Great Backerganj Cyclone of 1876

Meteorological history
- Formed: 29 October 1876
- Dissipated: 1 November 1876

Super cyclonic storm
- 3-minute sustained (IMD)
- Highest winds: 220 km/h (140 mph)
- Lowest pressure: 945 hPa (mbar); 27.91 inHg

Category 4-equivalent tropical cyclone
- 1-minute sustained (SSHWS)
- Highest winds: 230 km/h (145 mph)

Overall effects
- Fatalities: 200,000 total
- Damage: Unknown
- Areas affected: Backergunge District, British India (near Meghna estuary in present-day Barisal, Bangladesh)
- Part of the 1876 North Indian Ocean cyclone season

= 1876 Bengal cyclone =

North Indian Ocean cyclone that hit Bengal in 1876

The Great Backerganj Cyclone of 1876 (29 October – 1 November 1876) was one of the deadliest tropical cyclones in history. It hit the coast of Backerganj, Bengal Presidency, British India (near Meghna estuary in present-day Barisal, Bangladesh), killing about 200,000 people, half of whom were drowned by the storm surge, while the rest died from the subsequent famine.

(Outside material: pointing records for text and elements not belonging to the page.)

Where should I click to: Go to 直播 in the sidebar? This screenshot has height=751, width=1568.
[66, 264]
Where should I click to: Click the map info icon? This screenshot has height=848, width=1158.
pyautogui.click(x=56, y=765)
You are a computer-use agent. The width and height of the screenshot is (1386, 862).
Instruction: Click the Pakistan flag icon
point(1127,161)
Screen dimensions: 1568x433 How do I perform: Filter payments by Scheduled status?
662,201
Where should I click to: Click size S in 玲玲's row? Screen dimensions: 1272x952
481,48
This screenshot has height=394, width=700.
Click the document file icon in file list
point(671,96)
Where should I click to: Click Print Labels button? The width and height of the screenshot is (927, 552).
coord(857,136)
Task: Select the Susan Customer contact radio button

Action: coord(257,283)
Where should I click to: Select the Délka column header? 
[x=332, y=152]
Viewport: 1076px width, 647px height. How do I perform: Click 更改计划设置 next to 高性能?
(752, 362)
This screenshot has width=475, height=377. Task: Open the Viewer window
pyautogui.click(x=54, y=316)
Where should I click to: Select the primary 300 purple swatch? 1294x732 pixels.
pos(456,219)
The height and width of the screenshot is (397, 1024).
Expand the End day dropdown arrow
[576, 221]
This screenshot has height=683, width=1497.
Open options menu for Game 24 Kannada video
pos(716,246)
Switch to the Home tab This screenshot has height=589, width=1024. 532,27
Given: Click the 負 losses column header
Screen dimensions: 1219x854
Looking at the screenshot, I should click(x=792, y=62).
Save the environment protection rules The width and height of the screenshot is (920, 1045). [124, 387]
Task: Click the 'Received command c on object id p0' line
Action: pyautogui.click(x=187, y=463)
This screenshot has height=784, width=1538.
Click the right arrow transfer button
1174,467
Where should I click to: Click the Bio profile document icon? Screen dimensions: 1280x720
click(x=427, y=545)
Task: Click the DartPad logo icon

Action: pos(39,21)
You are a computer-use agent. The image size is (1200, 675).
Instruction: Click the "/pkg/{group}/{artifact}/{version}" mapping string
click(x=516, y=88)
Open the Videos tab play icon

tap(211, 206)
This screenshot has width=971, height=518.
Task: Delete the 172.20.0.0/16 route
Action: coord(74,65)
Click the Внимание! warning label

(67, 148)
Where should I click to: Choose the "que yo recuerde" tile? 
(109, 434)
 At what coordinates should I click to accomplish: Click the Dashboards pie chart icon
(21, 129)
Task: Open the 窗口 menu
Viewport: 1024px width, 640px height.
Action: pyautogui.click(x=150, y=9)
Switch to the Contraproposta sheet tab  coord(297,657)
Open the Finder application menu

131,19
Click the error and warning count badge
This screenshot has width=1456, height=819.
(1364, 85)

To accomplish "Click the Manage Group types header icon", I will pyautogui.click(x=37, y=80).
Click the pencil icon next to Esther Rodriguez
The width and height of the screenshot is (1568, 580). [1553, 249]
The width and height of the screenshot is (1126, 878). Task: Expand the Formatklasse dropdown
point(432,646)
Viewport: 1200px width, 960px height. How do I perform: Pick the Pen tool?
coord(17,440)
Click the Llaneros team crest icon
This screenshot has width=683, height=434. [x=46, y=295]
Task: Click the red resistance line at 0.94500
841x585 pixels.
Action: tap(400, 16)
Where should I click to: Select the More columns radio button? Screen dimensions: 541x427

==Meteorological history==
The cyclone formed over the SE Bay of Bengal as a depression near 10.0°N and 89.0°E on 27 October, intensified into a cyclonic storm near 15.0°N and 89.0°E on 30 October and subsequently intensified into a severe cyclonic storm with a core of hurricane winds. The cyclone moved north up to the North Bay and then NNE. On 31 October, the cyclone made landfall on Backerganj.

The maximum wind speed was estimated at 220 km/h and the surge height was 3–13.6 m.